CASE STUDY
CarAdvice: Serverless CMS infrastructure
DiUS helped CarAdvice migrate its existing Content Management System towards a serverless infrastructure; accelerating a shift towards an API-driven architecture.
At a glance
CarAdvice is Australia’s largest independent automotive publisher, and Australia’s most trusted source of new car reviews. With over 400,000 unique visitors to its website every month, CarAdvice reviews every new Australian car model, right down to the last detail.
CarAdvice faced a challenge common to most online publishers with a monolithic Content Management System (CMS); the close architectural coupling of content authoring to content publishing, and a database model designed to primarily support content authoring and versioning, rather than presentation and discovery.
Looking for a technology partner specialising in cloud-based capability, CarAdvice enlisted the help of DiUS to migrate website features from their existing CMS to an open, API-driven architecture. By allowing for decoration and retrieval of content beyond the editorial authoring platform, CarAdvice aimed to unlock new opportunities for enriching and extending the lifespan of their original content.
Our services:
Beyond compute
CarAdvice’s existing CMS consisted of templating logic, application code and content databases that assembles web pages every time a visitor makes a request. Making this work at scale required many separate applications to work together – a content delivery network, reverse proxy cache, web server, application tier, caches and a database.
Coordinating these moving parts in production required further layers of infrastructure code, performing tasks such as web server provisioning, as well as instantiation, configuration and monitoring of virtual machines.
Recognising that the next wave in the evolution of cloud computing is the abstraction of virtual machine infrastructure altogether, DiUS looked for new ways of building application components without having to provision servers or manage scalability and redundancy; allowing the team to focus on building the right thing without the heavy lifting. To achieve this objective, the team used a new set of value-add, higher order AWS services – AWS Lambda and Amazon API Gateway.
AWS Lambda enabled the team to create a backend by defining functions hosted on an AWS platform, and trigger those functions by a set of events, such as a website click or message in a queue – all without the hassle of servers or containers.
Amazon API Gateway allowed the team to easily expose AWS Lambda functions through REST APIs using configuration to define endpoints, the required parameters and responses.
Pulling it together, minimising disruption
Migrating features from CarAdvice’s existing CMS meant carving out some of the current front-end components and re-architecting them to be driven from the new APIs. A further benefit emerged through the enriched content being made available through a standards-based API.
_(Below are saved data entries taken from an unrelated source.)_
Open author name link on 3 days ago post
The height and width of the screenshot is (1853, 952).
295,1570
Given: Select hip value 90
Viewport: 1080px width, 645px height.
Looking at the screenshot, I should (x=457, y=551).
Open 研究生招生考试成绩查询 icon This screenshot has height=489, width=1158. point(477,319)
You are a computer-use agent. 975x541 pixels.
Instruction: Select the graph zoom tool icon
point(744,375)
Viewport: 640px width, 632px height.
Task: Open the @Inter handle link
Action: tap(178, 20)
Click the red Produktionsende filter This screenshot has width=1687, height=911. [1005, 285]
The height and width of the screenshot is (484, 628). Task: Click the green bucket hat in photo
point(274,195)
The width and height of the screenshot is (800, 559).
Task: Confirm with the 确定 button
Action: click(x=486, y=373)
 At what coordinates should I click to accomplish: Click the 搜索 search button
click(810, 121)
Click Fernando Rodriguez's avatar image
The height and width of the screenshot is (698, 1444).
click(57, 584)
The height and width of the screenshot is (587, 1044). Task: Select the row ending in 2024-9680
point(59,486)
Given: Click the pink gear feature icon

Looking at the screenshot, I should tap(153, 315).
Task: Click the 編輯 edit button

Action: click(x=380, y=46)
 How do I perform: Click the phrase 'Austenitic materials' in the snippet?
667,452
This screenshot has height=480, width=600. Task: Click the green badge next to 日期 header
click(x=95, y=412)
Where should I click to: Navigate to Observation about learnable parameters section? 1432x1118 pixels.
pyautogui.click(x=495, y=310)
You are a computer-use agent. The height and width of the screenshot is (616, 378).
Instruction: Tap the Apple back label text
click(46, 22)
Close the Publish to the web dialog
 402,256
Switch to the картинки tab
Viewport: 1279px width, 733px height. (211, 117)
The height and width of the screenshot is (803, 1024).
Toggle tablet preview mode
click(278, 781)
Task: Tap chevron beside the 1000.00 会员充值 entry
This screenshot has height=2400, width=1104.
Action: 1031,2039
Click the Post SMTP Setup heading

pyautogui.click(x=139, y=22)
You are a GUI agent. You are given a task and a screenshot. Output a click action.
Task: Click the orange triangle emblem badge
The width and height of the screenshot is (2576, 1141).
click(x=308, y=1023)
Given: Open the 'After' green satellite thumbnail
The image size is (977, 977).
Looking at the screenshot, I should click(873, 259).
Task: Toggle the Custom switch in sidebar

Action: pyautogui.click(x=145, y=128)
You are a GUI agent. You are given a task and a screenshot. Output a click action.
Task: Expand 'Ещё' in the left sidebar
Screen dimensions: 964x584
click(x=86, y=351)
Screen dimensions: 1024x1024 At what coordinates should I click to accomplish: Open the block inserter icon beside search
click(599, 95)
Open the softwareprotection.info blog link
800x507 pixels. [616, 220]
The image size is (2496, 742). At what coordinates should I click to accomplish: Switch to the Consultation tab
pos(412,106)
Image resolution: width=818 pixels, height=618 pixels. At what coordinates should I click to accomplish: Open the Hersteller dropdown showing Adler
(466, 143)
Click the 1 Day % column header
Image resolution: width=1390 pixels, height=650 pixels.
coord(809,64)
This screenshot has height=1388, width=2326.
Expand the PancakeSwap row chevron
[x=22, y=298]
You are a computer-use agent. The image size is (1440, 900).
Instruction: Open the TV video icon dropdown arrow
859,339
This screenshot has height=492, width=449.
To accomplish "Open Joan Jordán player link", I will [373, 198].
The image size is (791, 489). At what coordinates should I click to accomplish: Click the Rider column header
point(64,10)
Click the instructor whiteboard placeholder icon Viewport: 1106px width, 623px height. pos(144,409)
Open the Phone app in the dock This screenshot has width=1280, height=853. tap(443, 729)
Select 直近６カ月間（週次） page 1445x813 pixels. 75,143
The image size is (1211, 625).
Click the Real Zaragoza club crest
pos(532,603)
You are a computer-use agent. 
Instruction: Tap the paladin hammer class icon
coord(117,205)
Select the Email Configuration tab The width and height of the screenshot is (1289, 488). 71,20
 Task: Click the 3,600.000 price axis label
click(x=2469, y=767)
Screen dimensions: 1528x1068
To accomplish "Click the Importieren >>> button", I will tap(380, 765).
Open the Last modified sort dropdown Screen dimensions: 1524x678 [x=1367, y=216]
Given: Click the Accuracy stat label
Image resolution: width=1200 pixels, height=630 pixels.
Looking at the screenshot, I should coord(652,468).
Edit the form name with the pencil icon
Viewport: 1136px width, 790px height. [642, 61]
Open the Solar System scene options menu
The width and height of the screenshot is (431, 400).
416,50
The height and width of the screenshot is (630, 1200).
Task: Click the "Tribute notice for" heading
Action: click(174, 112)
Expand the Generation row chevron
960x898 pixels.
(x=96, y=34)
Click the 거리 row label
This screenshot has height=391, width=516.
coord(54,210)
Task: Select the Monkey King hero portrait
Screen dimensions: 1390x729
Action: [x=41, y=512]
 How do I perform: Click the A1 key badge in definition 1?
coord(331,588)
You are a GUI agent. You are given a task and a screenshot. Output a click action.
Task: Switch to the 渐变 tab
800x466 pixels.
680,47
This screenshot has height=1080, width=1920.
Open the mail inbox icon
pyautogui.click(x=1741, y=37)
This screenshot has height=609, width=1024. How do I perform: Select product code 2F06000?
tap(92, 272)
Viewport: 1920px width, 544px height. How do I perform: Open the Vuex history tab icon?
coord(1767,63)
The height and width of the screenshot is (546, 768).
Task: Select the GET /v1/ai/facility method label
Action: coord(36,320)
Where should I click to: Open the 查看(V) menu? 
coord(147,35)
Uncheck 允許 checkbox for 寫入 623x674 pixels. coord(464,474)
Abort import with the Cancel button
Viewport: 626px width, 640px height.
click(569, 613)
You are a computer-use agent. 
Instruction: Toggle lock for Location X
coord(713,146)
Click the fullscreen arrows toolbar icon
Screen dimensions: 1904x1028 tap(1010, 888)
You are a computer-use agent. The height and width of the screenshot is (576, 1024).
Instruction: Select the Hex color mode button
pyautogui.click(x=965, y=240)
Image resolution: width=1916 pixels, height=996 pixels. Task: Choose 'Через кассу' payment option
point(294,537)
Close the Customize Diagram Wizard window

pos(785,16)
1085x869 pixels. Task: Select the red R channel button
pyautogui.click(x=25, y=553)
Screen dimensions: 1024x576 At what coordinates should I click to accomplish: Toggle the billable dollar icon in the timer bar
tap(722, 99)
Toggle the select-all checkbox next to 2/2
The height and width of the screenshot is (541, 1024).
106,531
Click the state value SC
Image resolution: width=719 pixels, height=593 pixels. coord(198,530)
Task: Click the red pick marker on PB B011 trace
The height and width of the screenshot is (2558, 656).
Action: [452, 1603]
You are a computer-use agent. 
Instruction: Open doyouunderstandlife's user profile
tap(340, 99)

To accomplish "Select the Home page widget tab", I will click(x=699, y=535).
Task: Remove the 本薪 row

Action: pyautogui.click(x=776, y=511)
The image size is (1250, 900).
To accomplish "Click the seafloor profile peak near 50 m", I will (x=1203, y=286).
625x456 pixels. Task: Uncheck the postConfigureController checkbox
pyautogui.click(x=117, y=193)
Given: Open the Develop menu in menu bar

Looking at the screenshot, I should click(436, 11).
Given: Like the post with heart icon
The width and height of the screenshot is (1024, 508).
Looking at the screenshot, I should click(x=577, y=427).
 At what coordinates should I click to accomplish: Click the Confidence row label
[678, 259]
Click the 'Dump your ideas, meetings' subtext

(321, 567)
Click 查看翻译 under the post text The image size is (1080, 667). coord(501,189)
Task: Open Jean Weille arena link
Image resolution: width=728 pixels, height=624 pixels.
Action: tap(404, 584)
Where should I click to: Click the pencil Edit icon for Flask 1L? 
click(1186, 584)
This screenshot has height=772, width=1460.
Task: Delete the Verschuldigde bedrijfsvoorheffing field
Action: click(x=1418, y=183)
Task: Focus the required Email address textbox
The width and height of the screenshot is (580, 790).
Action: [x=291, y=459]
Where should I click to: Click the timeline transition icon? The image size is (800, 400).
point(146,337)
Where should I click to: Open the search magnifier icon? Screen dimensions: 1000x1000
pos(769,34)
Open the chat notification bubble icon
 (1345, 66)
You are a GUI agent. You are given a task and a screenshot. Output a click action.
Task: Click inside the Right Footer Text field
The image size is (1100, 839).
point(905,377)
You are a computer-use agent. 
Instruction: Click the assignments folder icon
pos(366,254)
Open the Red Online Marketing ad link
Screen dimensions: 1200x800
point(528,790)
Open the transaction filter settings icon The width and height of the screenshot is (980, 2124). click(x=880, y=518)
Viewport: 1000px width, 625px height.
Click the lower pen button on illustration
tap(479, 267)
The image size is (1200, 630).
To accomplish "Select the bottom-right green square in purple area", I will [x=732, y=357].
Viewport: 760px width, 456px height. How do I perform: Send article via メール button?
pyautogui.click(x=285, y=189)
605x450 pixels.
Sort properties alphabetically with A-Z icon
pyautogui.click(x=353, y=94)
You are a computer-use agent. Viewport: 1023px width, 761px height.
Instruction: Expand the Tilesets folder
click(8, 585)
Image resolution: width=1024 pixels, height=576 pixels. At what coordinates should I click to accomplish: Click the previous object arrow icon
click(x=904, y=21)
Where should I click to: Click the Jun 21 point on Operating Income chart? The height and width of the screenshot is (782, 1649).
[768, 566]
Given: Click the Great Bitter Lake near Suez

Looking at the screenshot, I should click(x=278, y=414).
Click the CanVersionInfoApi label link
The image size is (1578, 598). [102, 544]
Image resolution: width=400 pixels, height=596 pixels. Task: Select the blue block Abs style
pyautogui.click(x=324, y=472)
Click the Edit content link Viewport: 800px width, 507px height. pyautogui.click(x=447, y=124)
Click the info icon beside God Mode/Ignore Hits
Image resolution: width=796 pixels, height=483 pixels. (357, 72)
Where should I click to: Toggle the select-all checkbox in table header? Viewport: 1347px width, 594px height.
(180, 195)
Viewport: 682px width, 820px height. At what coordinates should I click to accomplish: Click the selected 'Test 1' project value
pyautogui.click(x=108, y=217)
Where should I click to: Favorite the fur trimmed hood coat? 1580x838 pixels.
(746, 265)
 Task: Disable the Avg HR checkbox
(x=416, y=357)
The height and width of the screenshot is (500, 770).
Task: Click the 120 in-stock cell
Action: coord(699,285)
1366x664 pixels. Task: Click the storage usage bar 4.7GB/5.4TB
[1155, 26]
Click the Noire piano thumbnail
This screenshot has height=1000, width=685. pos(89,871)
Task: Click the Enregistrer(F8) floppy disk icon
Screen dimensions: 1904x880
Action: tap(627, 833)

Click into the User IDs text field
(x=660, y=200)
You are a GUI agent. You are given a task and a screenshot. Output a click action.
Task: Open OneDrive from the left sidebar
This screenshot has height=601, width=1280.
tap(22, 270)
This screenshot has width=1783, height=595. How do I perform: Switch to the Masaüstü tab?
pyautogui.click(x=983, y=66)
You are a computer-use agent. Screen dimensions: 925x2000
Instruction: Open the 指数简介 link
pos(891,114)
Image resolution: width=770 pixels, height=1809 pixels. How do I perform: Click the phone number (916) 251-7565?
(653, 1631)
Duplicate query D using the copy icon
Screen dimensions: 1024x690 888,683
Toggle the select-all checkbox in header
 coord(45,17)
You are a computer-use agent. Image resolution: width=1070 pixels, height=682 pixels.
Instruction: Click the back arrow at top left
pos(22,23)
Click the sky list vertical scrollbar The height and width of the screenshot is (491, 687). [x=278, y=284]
DiUS were able to take advantage of modern front-end technologies such as ECMA Script 6 and React.js to author a set of pluggable, dynamic page components. These components used the API exposed by the Amazon API Gateway to retrieve information for display.
To minimise the impact on the editorial team who publish content on a 24 hour cycle, CarAdvice is still using their existing CMS to provide authoring at the front-end. CarAdvice plans to continue to decouple the rest of its existing platform to deliver more searchable metadata, normalise content syndication and build consistent, and useful APIs.